Communication? No, thanks

Ch'utas. Foto: http://reyquienlapaz.blogspot.com/2010/02/los-chutas-de-la-paz.html

Strange thing, modernity. I get in touch with my best friend and work colleague more by Facebook than with my natural and talented speech abilities. Therefore, my fingers are supplanting my clumsy lips, and each day my tongue is getting expendable, when we talk about communicating in this digital era. I keep my words more and more hidden in the darkness. And this is a paradox for a social communicator, and even worse when we consider that my friend’s desk is just a meter away from mine.

Did I already tell you, that my work colleague is called Juan? He loves ch’utas (an eccentric urban-rural rhythm, with origin in La Paz, and danced in its streets at Carnival). Through Social Media, Juan has found supporters in distant places like the Czech Republic. Those gringos ask him constantly to upload carnival videos to the website , in which ch’utas music groups as Juventud Súper Elegantes y sus Lindas Mamitas, or the Papitos Choleros (womanizers) y sus Lindas Bellezas Tipo Holandesas. Anyway, he says that his Czech friends have promised him to go to Bolivia in 2011 to dance ch’utas at Carnival’s beginning. I can’t imagine which name are they going to use for their music group.

Jorge is trying to convince me to join one of his internet Austral Whales Sanctuary safeguard groups, there are whales still being killed. “Where’s that?”, I ask him. “No idea”, he answers.

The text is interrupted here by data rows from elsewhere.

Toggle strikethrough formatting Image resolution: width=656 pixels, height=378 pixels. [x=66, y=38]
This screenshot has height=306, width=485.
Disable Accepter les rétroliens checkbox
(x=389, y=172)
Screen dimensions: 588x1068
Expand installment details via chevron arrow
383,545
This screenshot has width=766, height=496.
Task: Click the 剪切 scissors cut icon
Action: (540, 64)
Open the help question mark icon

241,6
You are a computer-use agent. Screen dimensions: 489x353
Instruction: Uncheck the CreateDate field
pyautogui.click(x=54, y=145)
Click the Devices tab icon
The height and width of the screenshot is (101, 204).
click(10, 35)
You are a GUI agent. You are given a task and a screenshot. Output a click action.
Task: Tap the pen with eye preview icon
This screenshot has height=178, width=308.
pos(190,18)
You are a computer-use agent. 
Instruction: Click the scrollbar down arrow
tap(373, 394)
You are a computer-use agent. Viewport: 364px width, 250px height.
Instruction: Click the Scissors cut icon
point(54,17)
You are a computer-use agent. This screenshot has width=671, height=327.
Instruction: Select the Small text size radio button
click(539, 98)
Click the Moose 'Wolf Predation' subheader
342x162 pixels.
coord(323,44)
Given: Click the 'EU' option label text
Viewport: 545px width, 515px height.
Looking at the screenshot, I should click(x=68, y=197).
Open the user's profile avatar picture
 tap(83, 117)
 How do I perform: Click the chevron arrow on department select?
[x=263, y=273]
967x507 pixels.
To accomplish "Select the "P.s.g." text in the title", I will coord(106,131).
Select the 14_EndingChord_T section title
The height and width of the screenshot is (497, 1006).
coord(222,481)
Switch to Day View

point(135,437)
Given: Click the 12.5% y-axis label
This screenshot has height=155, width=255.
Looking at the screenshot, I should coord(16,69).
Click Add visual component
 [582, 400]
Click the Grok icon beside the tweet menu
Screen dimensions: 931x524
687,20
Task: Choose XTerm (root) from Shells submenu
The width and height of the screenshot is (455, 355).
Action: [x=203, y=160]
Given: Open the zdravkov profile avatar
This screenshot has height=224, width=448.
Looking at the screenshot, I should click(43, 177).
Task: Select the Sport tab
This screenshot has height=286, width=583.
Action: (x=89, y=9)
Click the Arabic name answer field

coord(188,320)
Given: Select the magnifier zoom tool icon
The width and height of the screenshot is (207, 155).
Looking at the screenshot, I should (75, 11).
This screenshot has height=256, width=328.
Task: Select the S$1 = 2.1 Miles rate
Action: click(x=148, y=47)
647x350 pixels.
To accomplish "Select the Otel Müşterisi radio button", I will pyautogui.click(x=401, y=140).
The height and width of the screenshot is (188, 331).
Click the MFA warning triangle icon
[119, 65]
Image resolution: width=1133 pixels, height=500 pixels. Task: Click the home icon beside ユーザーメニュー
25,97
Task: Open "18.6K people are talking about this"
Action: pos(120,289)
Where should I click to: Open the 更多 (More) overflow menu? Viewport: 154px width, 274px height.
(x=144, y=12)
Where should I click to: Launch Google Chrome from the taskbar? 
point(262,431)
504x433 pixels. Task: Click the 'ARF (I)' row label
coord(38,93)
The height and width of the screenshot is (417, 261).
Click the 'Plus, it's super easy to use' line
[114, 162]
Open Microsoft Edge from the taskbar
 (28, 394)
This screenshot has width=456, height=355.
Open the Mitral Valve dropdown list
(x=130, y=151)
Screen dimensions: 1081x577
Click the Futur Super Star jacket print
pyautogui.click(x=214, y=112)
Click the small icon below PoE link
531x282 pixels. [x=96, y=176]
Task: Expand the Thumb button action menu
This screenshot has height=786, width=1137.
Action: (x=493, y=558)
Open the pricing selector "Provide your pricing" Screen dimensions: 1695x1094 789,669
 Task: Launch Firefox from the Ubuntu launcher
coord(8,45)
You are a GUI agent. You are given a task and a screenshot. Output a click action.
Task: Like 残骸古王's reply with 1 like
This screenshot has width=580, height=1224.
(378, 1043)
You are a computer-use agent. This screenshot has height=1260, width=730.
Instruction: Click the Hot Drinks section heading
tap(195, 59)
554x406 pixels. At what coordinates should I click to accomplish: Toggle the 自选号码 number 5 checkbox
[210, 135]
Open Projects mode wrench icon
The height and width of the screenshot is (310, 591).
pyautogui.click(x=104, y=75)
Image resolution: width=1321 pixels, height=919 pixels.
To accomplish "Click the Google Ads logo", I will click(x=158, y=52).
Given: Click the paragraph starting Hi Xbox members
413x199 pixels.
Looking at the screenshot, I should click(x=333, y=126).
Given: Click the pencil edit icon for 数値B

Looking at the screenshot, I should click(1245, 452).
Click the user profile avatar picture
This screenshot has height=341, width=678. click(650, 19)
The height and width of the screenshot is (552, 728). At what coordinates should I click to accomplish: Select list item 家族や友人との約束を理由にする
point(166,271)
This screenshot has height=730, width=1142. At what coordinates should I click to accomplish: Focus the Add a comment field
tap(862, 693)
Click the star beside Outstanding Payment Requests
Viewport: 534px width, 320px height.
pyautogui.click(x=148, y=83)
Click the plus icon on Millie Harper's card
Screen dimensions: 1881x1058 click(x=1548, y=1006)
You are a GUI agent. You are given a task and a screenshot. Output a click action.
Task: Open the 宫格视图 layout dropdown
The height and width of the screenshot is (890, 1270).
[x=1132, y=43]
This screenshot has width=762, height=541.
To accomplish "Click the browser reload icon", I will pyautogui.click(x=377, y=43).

Jorge has absolutely no idea where that sanctuary is. He doesn’t even know the sea, but it doesn’t matter. He keeps sending messages to the whole world as “Let the whales live!”, “Long life to the Austral Whales Sanctuary!”.

Those are the advantages of being a part of this contemporary globalism. A society’s cultural expressions, its weaknesses and knowledge, its concerns and happiness are not just its property, are also adopted by other societies. Borders are getting more obsolete each day.

Massive, standardized messages are received at the same time by different people in different places around the world. The more technologically communicated we are, the less communicated we really are. For example, it’s a paradox that all the writers I try to interview for my newspaper do prefer to receive the questions by E-mail rather than to sit in a café and just talk. Then, annotations have no taste at all. They’re not that bad, but you could feel it: no human contact there.

One of today’s global dictatorships is the Internet. If you’re not on Facebook, you’re not part at all of this global neighbourhood. An unconnected person (no social networks, no E-mail) is a pariah, a Mr Nobody without identity in this cyber civilization. The more electronic devices filling our pockets, the better. No matter if they’re useless to us. And mobile phones? Has anybody ever thought how many brilliant minds have been working just to make possible that tiny thing with a tiny screen? What for? To send a text, most of the times. Or just to submit sentences that are unable to form a decent paragraph: “Where are you?” “Getting there”. “Wait for me, wait for me”. We’ll give it a better use, won’t we?